======== Task input
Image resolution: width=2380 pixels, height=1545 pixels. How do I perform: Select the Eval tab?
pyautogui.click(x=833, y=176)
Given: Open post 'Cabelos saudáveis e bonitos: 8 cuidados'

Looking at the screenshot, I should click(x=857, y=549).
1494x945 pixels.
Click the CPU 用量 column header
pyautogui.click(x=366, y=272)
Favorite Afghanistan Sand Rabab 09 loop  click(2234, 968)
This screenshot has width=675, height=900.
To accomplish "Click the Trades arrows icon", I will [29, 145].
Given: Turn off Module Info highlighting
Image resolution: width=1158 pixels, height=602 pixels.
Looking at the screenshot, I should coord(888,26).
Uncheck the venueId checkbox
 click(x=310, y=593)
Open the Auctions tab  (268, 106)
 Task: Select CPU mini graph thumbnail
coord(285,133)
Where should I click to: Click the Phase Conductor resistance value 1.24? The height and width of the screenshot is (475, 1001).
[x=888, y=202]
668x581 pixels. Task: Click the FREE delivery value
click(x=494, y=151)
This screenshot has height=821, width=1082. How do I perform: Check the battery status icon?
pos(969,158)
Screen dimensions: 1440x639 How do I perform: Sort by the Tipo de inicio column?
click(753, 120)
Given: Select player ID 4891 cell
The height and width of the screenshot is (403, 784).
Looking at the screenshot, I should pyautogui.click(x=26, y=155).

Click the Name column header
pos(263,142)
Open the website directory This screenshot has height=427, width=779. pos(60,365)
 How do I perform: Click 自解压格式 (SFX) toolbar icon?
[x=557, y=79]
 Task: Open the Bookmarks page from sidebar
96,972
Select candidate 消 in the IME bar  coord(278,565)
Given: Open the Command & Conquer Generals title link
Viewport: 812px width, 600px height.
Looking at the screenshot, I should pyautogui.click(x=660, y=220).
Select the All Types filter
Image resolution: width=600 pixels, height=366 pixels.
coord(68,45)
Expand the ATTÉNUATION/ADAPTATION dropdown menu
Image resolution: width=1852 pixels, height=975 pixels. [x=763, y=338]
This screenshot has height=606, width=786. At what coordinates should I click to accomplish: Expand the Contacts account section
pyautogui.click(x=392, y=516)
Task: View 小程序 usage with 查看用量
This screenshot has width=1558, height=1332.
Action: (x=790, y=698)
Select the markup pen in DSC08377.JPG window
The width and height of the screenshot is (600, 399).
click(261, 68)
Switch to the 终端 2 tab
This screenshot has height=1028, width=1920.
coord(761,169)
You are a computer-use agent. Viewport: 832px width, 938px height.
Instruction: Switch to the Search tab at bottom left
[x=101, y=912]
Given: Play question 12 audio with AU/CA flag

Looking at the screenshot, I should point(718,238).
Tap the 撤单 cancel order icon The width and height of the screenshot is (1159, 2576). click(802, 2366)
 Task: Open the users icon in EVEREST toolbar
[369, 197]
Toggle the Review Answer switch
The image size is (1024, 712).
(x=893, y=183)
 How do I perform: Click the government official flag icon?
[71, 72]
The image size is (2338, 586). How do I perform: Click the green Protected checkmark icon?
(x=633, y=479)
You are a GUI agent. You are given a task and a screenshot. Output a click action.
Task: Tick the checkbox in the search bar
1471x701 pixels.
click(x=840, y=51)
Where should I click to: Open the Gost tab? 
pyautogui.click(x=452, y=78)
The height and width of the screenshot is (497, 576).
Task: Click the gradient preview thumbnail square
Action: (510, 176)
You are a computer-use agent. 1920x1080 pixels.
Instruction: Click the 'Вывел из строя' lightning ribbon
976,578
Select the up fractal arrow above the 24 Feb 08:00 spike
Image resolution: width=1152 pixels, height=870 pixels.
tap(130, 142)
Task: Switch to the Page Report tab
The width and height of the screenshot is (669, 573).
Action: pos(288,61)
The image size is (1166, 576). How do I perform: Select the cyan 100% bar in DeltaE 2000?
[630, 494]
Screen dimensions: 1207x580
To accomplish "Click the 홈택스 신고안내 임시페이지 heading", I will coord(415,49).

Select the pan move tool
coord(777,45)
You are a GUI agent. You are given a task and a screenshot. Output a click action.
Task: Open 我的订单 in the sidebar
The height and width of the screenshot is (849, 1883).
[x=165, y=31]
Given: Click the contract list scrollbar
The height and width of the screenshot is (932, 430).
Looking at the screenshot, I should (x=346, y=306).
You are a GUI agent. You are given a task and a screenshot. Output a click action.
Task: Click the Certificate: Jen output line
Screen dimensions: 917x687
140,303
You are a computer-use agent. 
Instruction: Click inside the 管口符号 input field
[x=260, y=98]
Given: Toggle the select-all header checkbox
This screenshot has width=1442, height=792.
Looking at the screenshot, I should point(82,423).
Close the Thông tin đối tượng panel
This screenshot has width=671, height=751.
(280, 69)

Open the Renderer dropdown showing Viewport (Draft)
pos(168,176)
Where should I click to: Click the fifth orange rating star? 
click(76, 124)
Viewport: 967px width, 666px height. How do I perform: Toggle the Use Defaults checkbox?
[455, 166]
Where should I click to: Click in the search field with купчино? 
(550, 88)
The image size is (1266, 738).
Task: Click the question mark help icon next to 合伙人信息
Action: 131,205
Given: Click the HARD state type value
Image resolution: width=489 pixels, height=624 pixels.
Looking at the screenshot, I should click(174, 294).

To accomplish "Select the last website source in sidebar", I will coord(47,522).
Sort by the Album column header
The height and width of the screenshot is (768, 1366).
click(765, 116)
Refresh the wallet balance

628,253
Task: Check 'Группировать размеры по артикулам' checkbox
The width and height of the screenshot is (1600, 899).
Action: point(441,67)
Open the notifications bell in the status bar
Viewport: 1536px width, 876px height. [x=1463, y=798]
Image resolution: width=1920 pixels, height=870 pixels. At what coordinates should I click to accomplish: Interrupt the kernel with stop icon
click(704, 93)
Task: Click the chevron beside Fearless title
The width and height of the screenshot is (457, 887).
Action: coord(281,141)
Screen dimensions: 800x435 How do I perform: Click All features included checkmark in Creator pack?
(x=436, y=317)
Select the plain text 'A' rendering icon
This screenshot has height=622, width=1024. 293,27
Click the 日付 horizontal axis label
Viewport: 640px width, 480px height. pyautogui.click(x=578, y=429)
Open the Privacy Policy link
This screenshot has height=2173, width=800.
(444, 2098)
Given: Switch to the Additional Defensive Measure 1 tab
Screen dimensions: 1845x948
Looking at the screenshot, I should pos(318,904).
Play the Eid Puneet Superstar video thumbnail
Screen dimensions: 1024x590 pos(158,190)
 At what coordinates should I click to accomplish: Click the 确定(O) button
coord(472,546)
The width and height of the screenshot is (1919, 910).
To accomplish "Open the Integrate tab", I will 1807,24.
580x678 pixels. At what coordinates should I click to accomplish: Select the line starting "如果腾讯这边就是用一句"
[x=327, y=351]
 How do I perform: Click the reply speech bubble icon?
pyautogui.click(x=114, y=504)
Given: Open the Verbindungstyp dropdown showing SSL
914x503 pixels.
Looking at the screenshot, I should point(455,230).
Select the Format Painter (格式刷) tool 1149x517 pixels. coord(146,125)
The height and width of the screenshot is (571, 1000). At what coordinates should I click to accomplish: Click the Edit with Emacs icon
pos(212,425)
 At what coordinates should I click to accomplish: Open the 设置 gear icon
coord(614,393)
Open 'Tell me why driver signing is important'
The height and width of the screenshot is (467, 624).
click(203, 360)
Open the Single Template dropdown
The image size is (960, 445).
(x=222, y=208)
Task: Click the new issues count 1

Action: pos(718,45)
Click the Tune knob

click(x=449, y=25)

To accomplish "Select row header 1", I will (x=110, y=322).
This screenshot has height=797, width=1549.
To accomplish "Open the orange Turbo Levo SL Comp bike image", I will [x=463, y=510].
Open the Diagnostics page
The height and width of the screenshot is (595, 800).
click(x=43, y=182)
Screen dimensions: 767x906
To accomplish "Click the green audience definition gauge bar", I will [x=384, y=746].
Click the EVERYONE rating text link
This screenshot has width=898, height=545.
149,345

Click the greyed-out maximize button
================
■ **Work instruction**
The expected output is exactly the lines of the listing above between the line holding "The width and height of the screenshot is (669, 573)." and the line holding "Given: Click the contract list scrollbar", inclusive.

■ **Task result**
The width and height of the screenshot is (669, 573).
Action: pos(288,61)
The image size is (1166, 576). How do I perform: Select the cyan 100% bar in DeltaE 2000?
[630, 494]
Screen dimensions: 1207x580
To accomplish "Click the 홈택스 신고안내 임시페이지 heading", I will coord(415,49).

Select the pan move tool
coord(777,45)
You are a GUI agent. You are given a task and a screenshot. Output a click action.
Task: Open 我的订单 in the sidebar
The height and width of the screenshot is (849, 1883).
[x=165, y=31]
Given: Click the contract list scrollbar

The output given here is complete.